* start *
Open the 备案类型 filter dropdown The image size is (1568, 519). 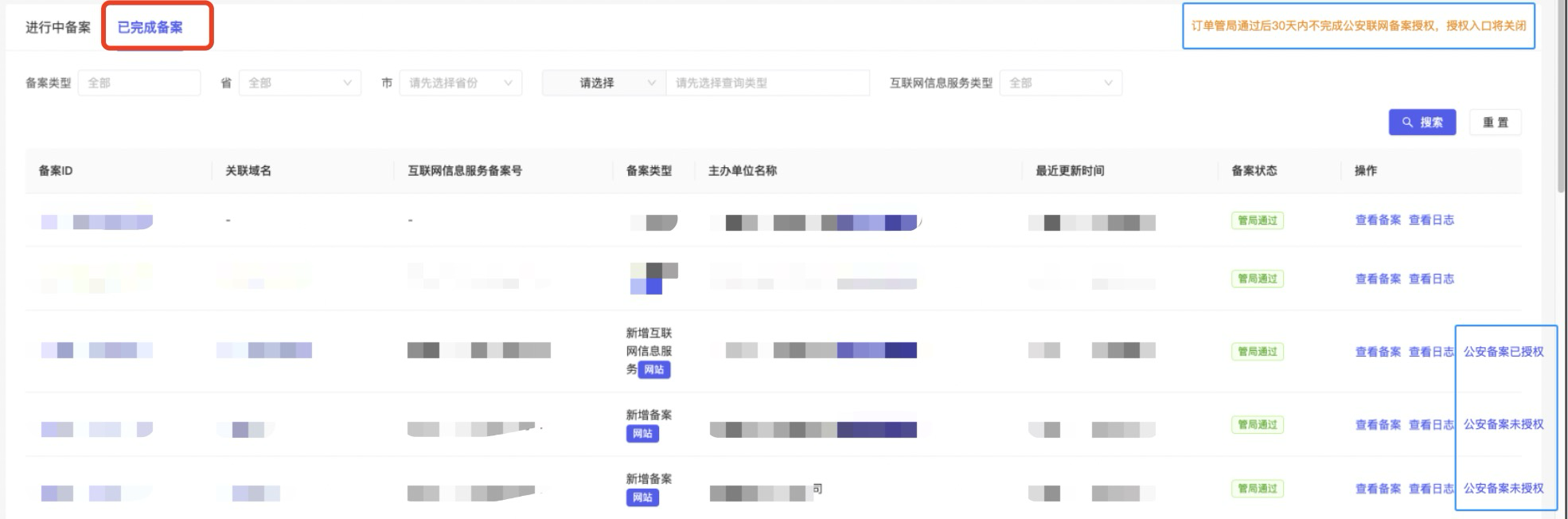(139, 83)
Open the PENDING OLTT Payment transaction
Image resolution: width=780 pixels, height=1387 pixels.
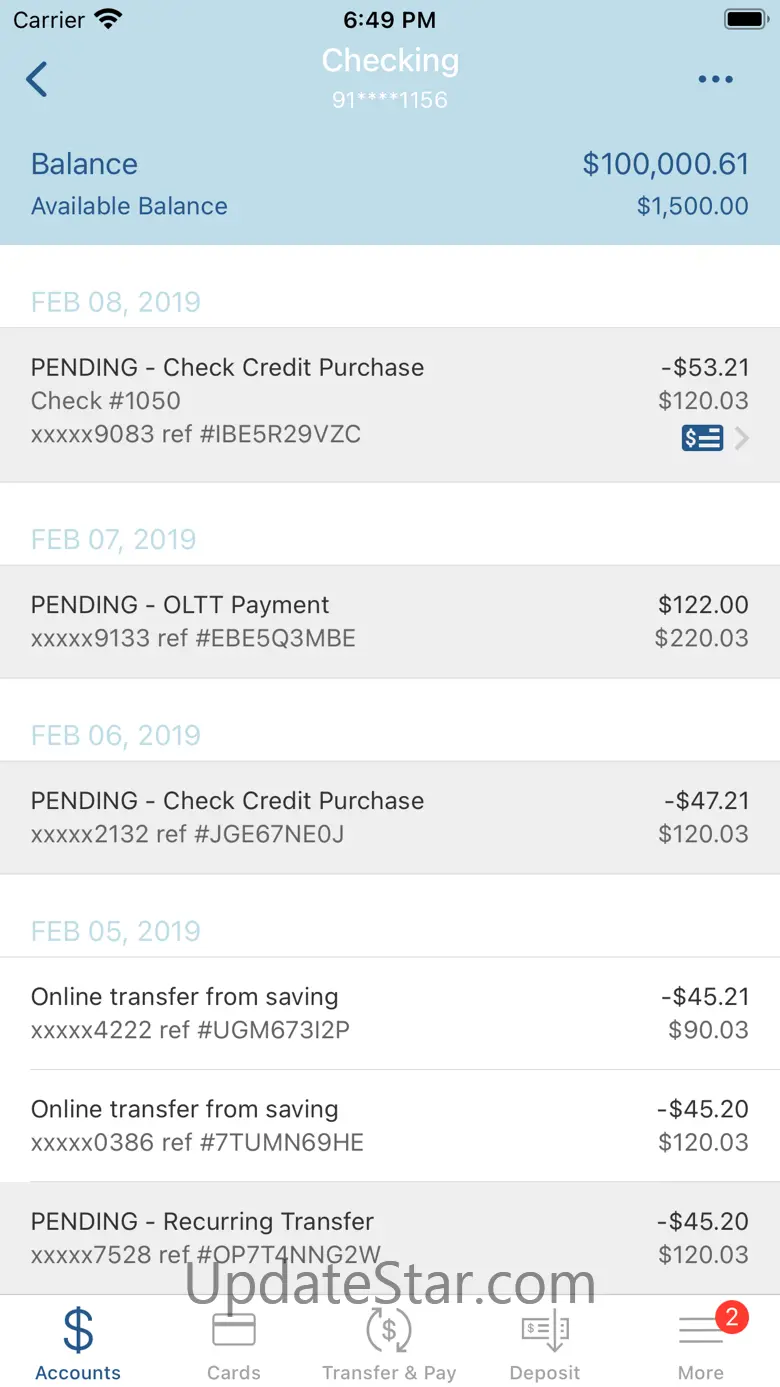tap(389, 621)
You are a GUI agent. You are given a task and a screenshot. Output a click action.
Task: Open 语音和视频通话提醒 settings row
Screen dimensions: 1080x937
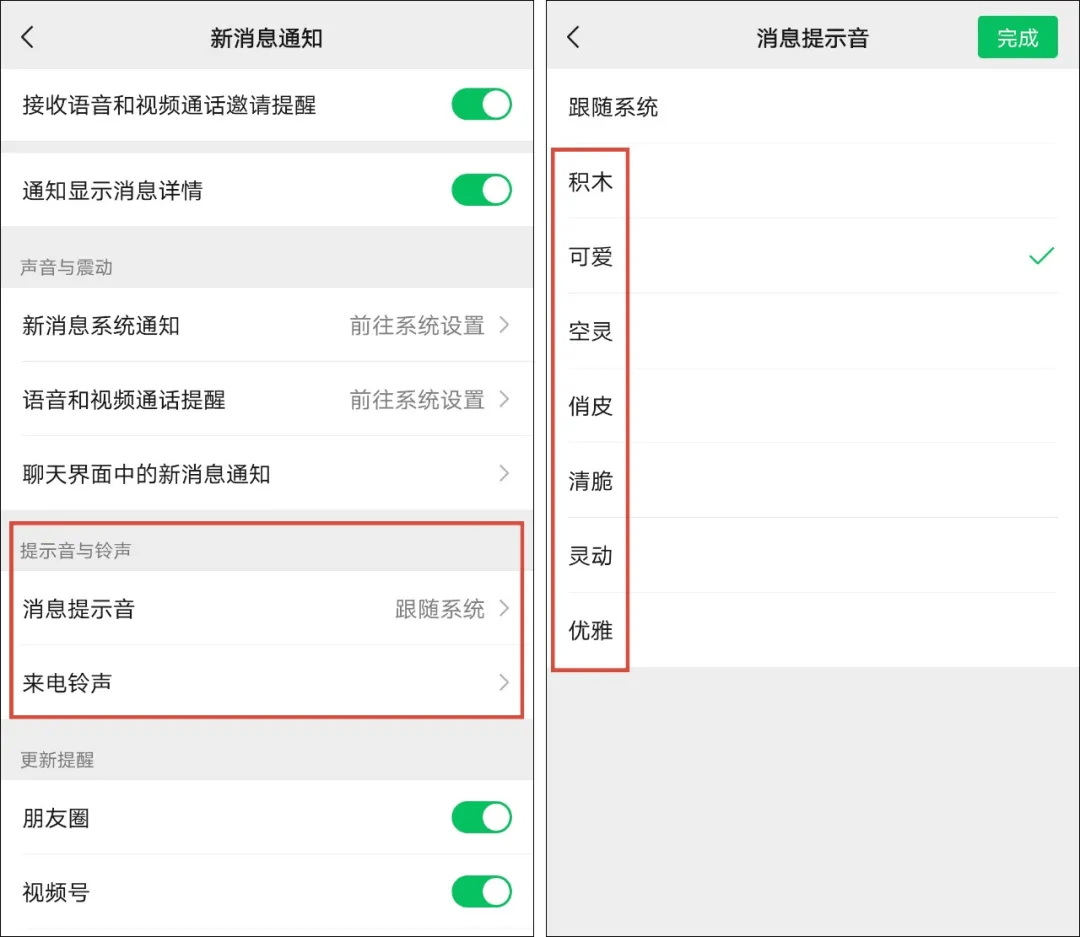(x=266, y=400)
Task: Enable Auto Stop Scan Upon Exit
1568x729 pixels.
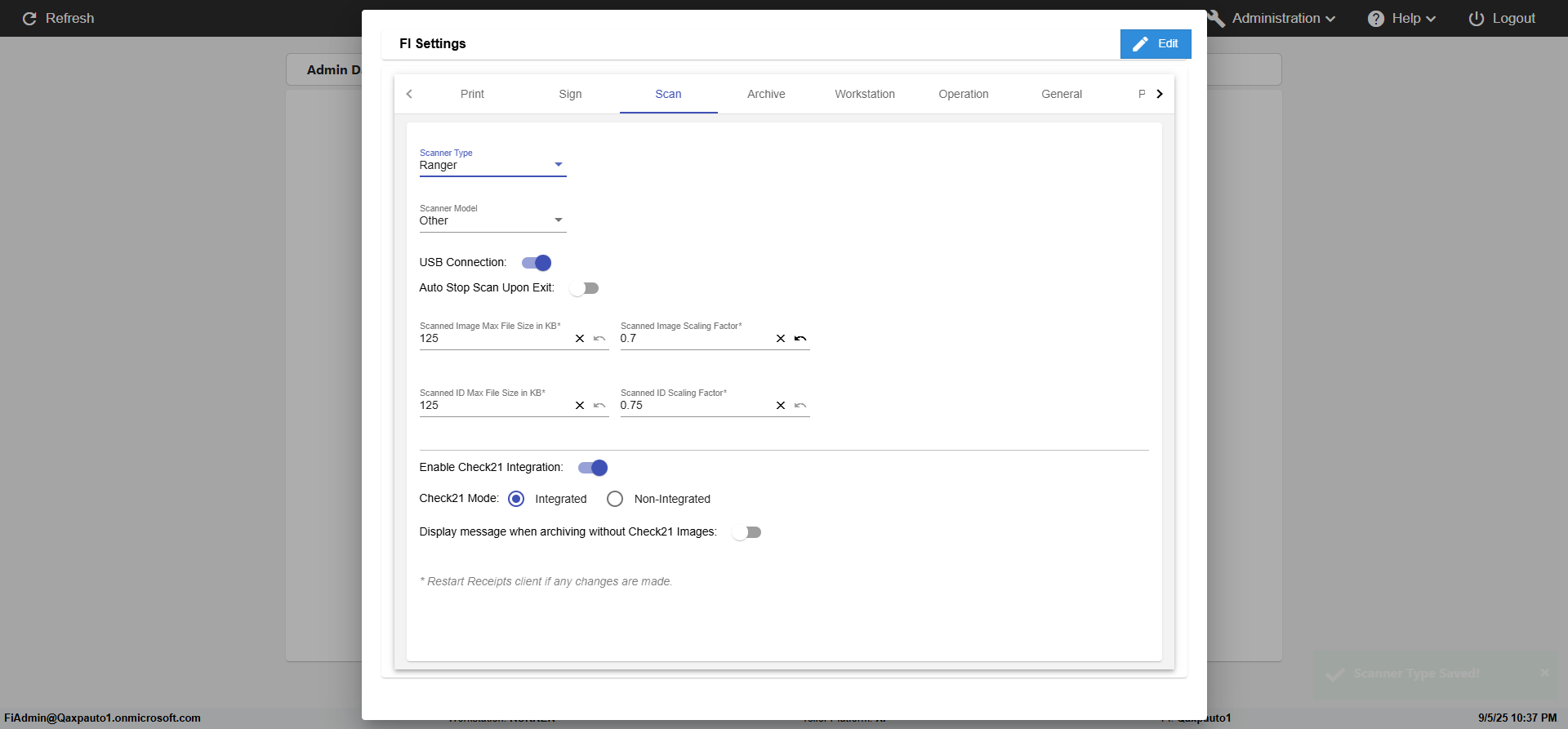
* end *
### [What the exercise asks]
Swap "click action" for "tap action" in the lines from the one with "You are a GUI" through the end of the records, and change nothing else. Reproduce those lines with the swap applied, and omit the pictures.

### [Response]
You are a GUI agent. You are given a task and a screenshot. Output a tap action.
Task: Open 语音和视频通话提醒 settings row
Screen dimensions: 1080x937
(x=266, y=400)
Task: Enable Auto Stop Scan Upon Exit
1568x729 pixels.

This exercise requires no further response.